Shorting gold miners can be lucrative, and you can do it using the DUST ETF. Just be careful.

   

Among inverse, leveraged ETFs, the Direxion Daily Gold Miners Index Bear 3X Shares (NYSEARCA:DUST) is arguably the premier avenue for shorting gold miners

Direxion Shares Exchange Traded Fund Trust (DUST): The Quick Guide to DUST

Thanks to exchange-traded funds, more practical, lower-cost gold investments are accessible to investors of all stripes. For investors interested in the equity side of the gold trade — specifically shares of gold miners — no longer do they need to stock pick, as there are plenty of ETFs focusing on gold miners.

Another advantage of the ETF evolution as it pertains to gold and gold miners is that active, risk-tolerant traders now have plenty of avenues with which to profit from declines in the yellow metal or gold miners.  That includes the DUST ETF.

The appropriately-tickered DUST debuted in late 2010, making it the oldest of the inverse gold miners ETFs. DUST — the sister fund of the Direxion Daily Gold Miners Index Bull 3X Shares (NYSEARCA:NUGT) — attempts to deliver triple the daily inverse performance of the NYSE Arca Gold Miners Index, the same index tracked by the VanEck Vectors Gold Miners ETF (NYSEARCA:GDX), the largest gold miners ETF.

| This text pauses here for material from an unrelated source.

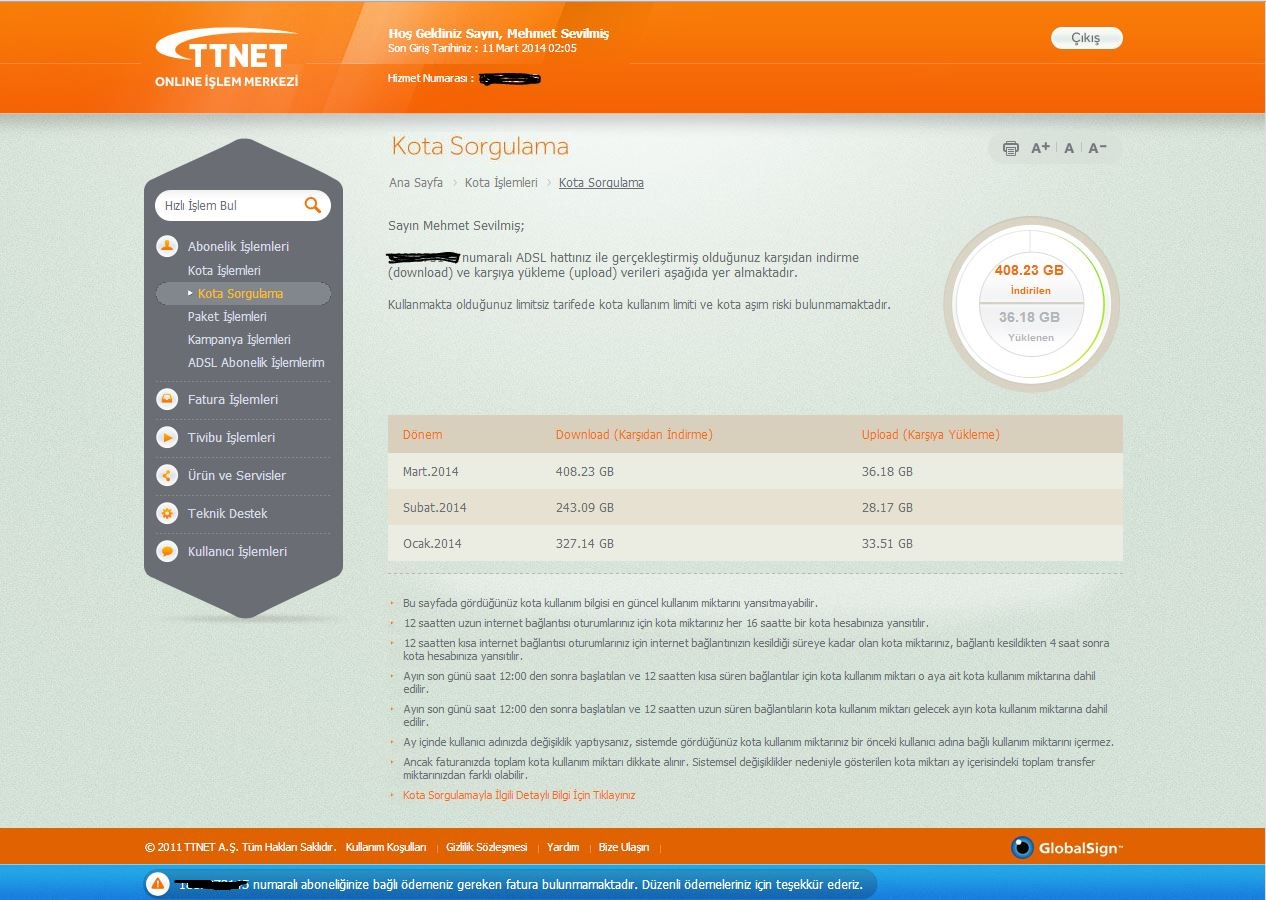The width and height of the screenshot is (1266, 900).
Task: Click the TTNET logo in header
Action: point(227,58)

What that means is if DUST behaves as expected on a particular day, the ETF should rise 3% when the aforementioned gold miners index falls by 1%.

DUST Is Not For Everyone

The warning that leveraged ETFs are not for everyone certainly applies to DUST. As seasoned traders know, individual gold miners stocks and basic ETFs such as GDX can be volatile. For example, GDX has a three-year standard deviation of 46.3%, or more than quadruple the comparable metric on the S&P 500.

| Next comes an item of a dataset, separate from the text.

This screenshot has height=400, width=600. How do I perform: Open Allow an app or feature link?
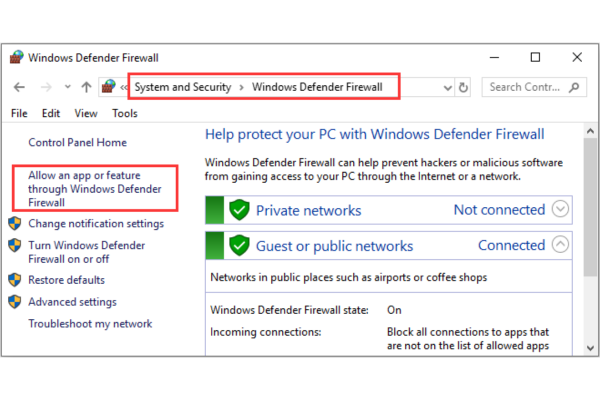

So with an ETF such as DUST, traders, by choosing leverage, are applying potentially more volatility to an already volatile trade. It is not uncommon to see DUST or its bullish brethren post intraday gains (or losses) of 10%, 15%, 20% or more. While those performances are sure to tempt, there are warnings to be heeded. Says Direxion:

“Leveraged and inverse ETFs pursue daily leveraged investment objectives which means they are riskier than alternatives which do not use leverage. They seek daily goals and should not be expected to track the underlying index over periods longer than one day. They are not suitable for all investors and should be utilized only by investors who understand leverage risk and who actively manage their investments.”

The reality with any leveraged ETF, inverse or bullish, is that these instruments are intended to be short-term trades, not buy-and-hold instruments. That is particularly true of DUST and active traders who heed the warnings.